3.     Femur length: Serial measurements of femur length are as effective as head measurements for detecting early-onset FGR.

4.     Placental volume measurements may be helpful in predicting subsequent fetal growth. Placental weight and/or volume is decreased before fetal growth decreases. FGR with decreased placental size is more likely to be associated with fetal acidosis. Placental volume correlates with placental flow indices.

Thursday, August 17, 2017

- Neonatal complications of fetal growth restriction

 

Neonatal complications of fetal growth restriction

1.  Preterm labor: 

Pathophysiologic processes causing the IUGR also can lead to preterm labor and preterm delivery. Thus, IUGR frequently occurs with a variety of maternal conditions that are associated with preterm delivery.

2.  Hypoxia may be due to:

a.  Perinatal asphyxia:

-   FGR fetuses are at risk of hypoxia-ischemia at birth because Transient diminished placental blood flow during labor is poorly tolerated by growth-restricted fetuses.

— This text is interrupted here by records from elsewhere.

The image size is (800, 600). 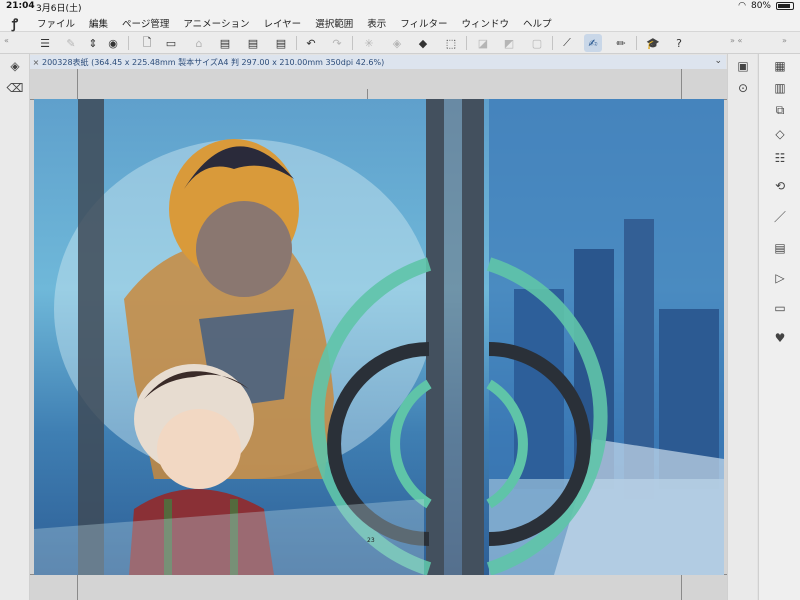 I want to click on help-icon: ?, so click(x=679, y=43).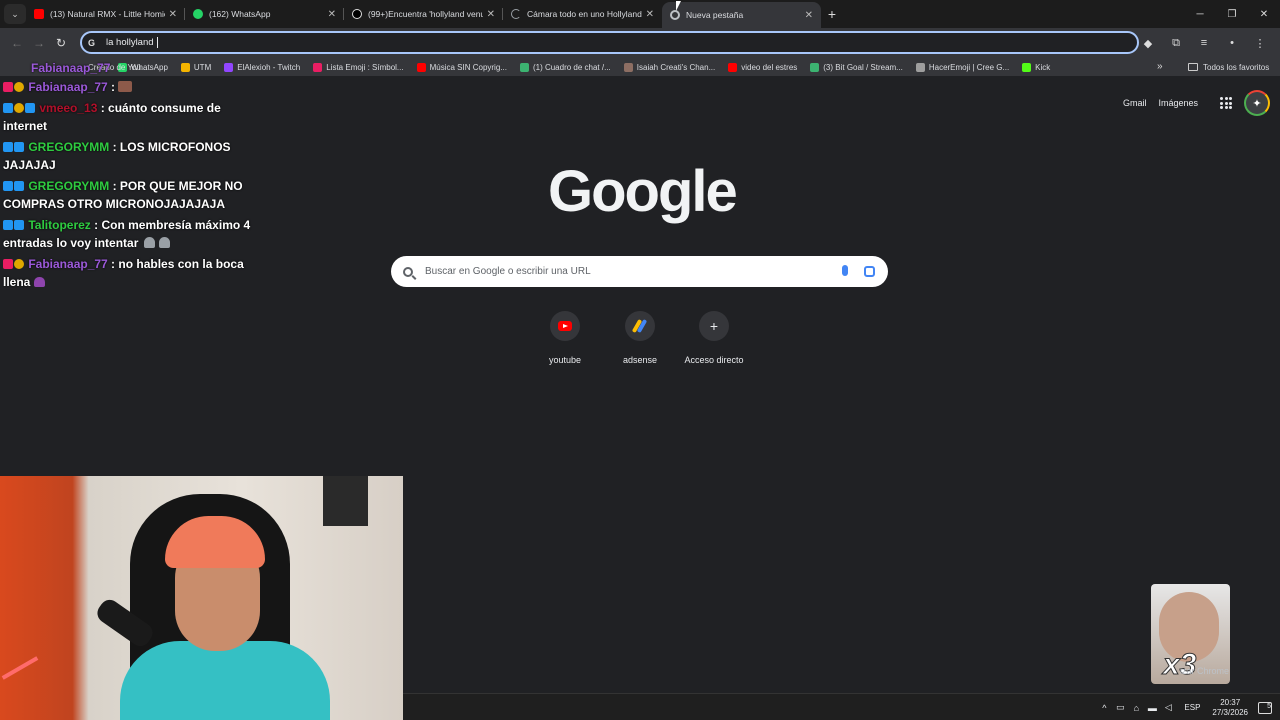 This screenshot has width=1280, height=720. I want to click on address-bar: G la hollyland, so click(610, 42).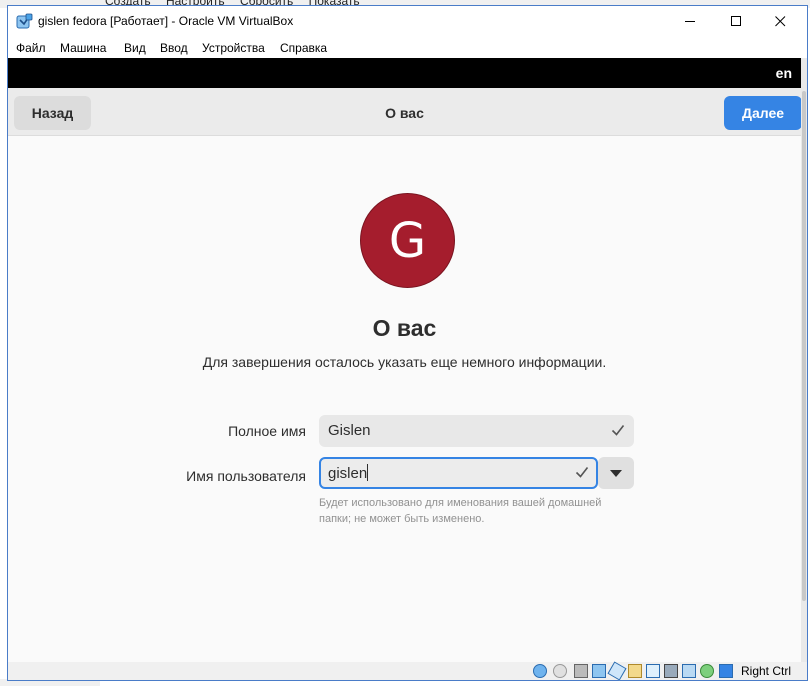 The image size is (810, 686). Describe the element at coordinates (707, 671) in the screenshot. I see `mouse-integration-icon` at that location.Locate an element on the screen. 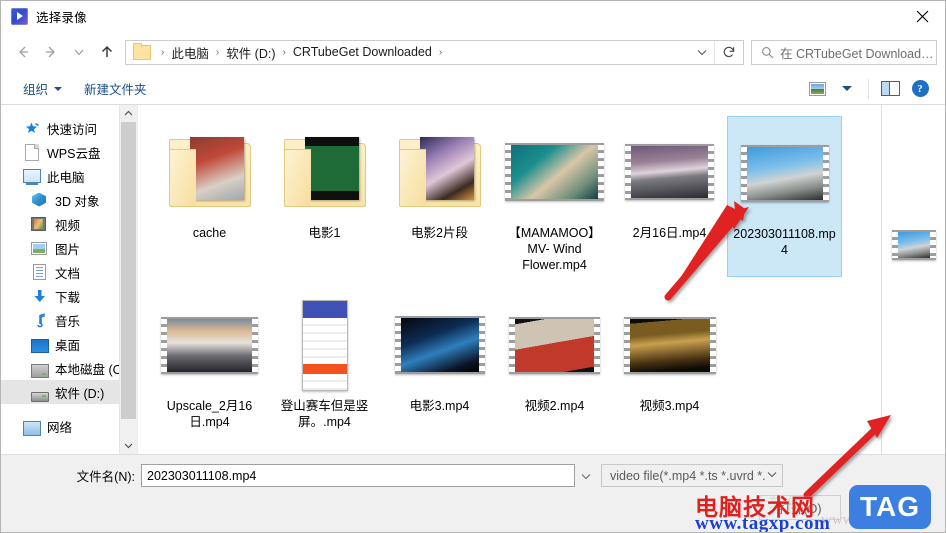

-   A large proportion of stillborn infants had FGR in utero.

-   Intrauterine chronic hypoxia and limited carbohydrate reserves caused by placental insufficiency are more likely to predispose to perinatal hypoxic ischemia in SGA neonates than AGA newborns with an increased risk of all clinical sequelae of perinatal asphyxia.

b.  PPHN. Many FGR infants are subjected to chronic intrauterine hypoxia → abnormal thickening of the smooth muscles of the small pulmonary arterioles → ↓ pulmonary blood flow → results in varying degrees of pulmonary artery hypertension.

c.  RDS: It is controversial whether FGR results in accelerated fetal pulmonary maturation due to chronic intrauterine stress. Respiratory distress syndrome may be seen less frequently in FGR infants; however, these infants are at higher risk of pulmonary morbidities such as bronchopulmonary dysplasia compared to appropriately grown infants.

d.  Meconium aspiration. Post-term FGR infants are particularly at risk for meconium aspiration.

e.  PDA. Conflicting data suggest that hemodynamically significant patent ductus arteriosus (PDA) may be bigger and occur earlier in FGR infants compared to AGA infants; nevertheless, spontaneous closure of PDA is more frequent in FGR infants with <1000 g birthweight. FGR infants with PDA are at greater risk for pulmonary hemorrhage, intraventricular hemorrhage (IVH), necrotizing enterocolitis (NEC), and renal failure.